## Problem to work on
Reproduce the entries. Match every word.
Segment Start: Given records
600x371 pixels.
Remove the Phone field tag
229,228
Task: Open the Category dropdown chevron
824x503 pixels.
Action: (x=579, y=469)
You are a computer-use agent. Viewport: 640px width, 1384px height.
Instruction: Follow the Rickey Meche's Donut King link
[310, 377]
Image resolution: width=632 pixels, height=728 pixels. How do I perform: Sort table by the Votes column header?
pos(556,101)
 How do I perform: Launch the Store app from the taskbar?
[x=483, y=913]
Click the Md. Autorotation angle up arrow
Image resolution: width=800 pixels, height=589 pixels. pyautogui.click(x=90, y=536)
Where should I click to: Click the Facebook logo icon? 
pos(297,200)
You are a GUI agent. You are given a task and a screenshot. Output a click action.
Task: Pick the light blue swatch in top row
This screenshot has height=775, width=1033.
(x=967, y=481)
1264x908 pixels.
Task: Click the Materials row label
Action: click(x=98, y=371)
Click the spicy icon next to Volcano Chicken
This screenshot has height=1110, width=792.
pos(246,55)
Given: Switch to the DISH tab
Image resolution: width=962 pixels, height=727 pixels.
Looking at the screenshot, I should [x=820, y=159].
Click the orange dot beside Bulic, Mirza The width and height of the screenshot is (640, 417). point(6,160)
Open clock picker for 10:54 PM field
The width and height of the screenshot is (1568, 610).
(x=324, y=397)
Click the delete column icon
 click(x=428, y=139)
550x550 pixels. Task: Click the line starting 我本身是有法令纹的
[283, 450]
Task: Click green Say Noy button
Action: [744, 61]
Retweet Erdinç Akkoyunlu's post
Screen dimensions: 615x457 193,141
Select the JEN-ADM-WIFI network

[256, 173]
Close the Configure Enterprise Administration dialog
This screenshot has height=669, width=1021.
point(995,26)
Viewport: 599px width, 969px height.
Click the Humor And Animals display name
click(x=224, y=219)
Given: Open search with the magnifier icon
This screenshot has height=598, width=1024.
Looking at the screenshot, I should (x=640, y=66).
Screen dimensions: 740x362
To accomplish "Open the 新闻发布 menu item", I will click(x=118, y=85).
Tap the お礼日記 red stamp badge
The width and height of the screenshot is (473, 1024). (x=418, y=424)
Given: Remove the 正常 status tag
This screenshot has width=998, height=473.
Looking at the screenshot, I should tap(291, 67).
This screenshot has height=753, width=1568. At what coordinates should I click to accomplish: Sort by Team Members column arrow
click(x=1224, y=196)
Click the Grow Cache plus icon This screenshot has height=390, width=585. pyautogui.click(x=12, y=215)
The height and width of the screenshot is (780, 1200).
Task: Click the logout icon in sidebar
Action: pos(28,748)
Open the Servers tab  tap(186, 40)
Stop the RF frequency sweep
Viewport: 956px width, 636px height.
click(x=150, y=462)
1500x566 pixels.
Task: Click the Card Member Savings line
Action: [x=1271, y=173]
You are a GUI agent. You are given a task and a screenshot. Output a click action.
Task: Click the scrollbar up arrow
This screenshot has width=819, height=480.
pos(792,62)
Segment End: Given records
## Your solution
600x371 pixels.
Remove the Phone field tag
229,228
Task: Open the Category dropdown chevron
824x503 pixels.
Action: (x=579, y=469)
You are a computer-use agent. Viewport: 640px width, 1384px height.
Instruction: Follow the Rickey Meche's Donut King link
[310, 377]
Image resolution: width=632 pixels, height=728 pixels. How do I perform: Sort table by the Votes column header?
pos(556,101)
 How do I perform: Launch the Store app from the taskbar?
[x=483, y=913]
Click the Md. Autorotation angle up arrow
Image resolution: width=800 pixels, height=589 pixels. pyautogui.click(x=90, y=536)
Where should I click to: Click the Facebook logo icon? 
pos(297,200)
You are a GUI agent. You are given a task and a screenshot. Output a click action.
Task: Pick the light blue swatch in top row
This screenshot has height=775, width=1033.
(x=967, y=481)
1264x908 pixels.
Task: Click the Materials row label
Action: click(x=98, y=371)
Click the spicy icon next to Volcano Chicken
This screenshot has height=1110, width=792.
pos(246,55)
Given: Switch to the DISH tab
Image resolution: width=962 pixels, height=727 pixels.
Looking at the screenshot, I should [x=820, y=159].
Click the orange dot beside Bulic, Mirza The width and height of the screenshot is (640, 417). point(6,160)
Open clock picker for 10:54 PM field
The width and height of the screenshot is (1568, 610).
(x=324, y=397)
Click the delete column icon
 click(x=428, y=139)
550x550 pixels. Task: Click the line starting 我本身是有法令纹的
[283, 450]
Task: Click green Say Noy button
Action: [744, 61]
Retweet Erdinç Akkoyunlu's post
Screen dimensions: 615x457 193,141
Select the JEN-ADM-WIFI network

[256, 173]
Close the Configure Enterprise Administration dialog
This screenshot has height=669, width=1021.
point(995,26)
Viewport: 599px width, 969px height.
Click the Humor And Animals display name
click(x=224, y=219)
Given: Open search with the magnifier icon
This screenshot has height=598, width=1024.
Looking at the screenshot, I should (x=640, y=66).
Screen dimensions: 740x362
To accomplish "Open the 新闻发布 menu item", I will click(x=118, y=85).
Tap the お礼日記 red stamp badge
The width and height of the screenshot is (473, 1024). (x=418, y=424)
Given: Remove the 正常 status tag
This screenshot has width=998, height=473.
Looking at the screenshot, I should tap(291, 67).
This screenshot has height=753, width=1568. At what coordinates should I click to accomplish: Sort by Team Members column arrow
click(x=1224, y=196)
Click the Grow Cache plus icon This screenshot has height=390, width=585. pyautogui.click(x=12, y=215)
The height and width of the screenshot is (780, 1200).
Task: Click the logout icon in sidebar
Action: pos(28,748)
Open the Servers tab  tap(186, 40)
Stop the RF frequency sweep
Viewport: 956px width, 636px height.
click(x=150, y=462)
1500x566 pixels.
Task: Click the Card Member Savings line
Action: [x=1271, y=173]
You are a GUI agent. You are given a task and a screenshot. Output a click action.
Task: Click the scrollbar up arrow
This screenshot has width=819, height=480.
pos(792,62)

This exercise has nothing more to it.